Enunciado da tarefa
Altere o trecho do texto sobre a Mellar que vai de "Com o apoio" a "no Instagram (@mellar.rs).", trocando "sábados" por "domingos". Apresente o trecho já modificado.

Documento
=-=-=-=-=

Ela lembra que deixou, em uma área comum do condomínio, uma caixa com os pacotes e um bilhete explicando que os vizinhos poderiam provar os pães de mel, sendo opcional a retribuição em dinheiro — que poderia ser deixado na caixa — e opiniões a respeito do produto.
— Todo mundo pegou, deixou o dinheiro na caixa e, a partir daí, muitas pessoas quiseram encomendar mais — relata Débora, que mora com o marido, Maurício Susin Corteletti, 30, no bairro Villagio Iguatemi, em Caxias.
Com o apoio e participação de seu companheiro, a Mellar foi criada em meados de abril e se tornou um dos destinos da farta produção de mel das abelhas de Linha Araripe. As encomendas são realizadas pela internet, com entrega a domicílio somente aos sábados. Além dos pães de mel, e do próprio mel purinho, a Mellar também oferece outras delícias que podem ser conferidas no Instagram (@mellar.rs).

=-=-=-=-=

Material
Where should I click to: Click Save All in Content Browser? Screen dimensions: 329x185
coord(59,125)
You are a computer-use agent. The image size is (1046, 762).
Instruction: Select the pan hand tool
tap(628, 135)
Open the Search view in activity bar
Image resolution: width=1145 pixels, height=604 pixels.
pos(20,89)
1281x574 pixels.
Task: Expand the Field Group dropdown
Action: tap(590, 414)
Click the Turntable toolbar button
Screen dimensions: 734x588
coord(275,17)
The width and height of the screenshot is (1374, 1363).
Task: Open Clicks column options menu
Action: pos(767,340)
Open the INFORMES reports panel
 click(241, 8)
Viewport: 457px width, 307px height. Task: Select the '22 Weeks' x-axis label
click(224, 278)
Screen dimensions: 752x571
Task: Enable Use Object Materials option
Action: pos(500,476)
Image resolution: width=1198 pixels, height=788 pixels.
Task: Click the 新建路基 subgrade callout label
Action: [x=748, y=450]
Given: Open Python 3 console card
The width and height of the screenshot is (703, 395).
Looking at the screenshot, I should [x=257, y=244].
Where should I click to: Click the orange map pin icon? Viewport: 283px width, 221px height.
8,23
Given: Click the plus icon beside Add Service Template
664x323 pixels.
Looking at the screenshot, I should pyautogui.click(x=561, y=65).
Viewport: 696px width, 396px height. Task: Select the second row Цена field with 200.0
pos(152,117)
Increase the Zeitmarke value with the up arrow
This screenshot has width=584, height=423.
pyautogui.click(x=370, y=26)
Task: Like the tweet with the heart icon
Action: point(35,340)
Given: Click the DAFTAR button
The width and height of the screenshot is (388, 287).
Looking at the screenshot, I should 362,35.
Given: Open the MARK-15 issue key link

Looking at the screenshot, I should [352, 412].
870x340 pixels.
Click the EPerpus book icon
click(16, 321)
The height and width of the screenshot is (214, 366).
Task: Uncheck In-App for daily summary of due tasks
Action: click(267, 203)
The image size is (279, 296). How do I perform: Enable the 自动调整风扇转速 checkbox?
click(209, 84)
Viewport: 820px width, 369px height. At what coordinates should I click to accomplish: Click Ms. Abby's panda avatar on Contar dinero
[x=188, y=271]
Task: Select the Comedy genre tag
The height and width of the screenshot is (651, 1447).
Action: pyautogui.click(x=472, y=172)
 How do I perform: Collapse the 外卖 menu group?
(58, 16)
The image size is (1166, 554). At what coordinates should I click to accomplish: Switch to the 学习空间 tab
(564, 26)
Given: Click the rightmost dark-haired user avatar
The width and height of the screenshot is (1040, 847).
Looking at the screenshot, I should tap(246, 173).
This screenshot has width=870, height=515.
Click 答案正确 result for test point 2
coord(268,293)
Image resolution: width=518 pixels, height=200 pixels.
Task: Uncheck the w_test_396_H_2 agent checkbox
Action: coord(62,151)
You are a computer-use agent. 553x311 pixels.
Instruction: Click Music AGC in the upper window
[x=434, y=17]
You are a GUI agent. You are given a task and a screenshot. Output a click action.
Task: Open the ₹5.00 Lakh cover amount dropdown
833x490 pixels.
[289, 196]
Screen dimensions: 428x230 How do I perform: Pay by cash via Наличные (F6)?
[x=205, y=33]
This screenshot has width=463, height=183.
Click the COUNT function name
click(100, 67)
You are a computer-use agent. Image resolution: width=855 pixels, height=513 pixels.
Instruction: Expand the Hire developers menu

=-=-=-=-=

Resposta
Com o apoio e participação de seu companheiro, a Mellar foi criada em meados de abril e se tornou um dos destinos da farta produção de mel das abelhas de Linha Araripe. As encomendas são realizadas pela internet, com entrega a domicílio somente aos domingos. Além dos pães de mel, e do próprio mel purinho, a Mellar também oferece outras delícias que podem ser conferidas no Instagram (@mellar.rs).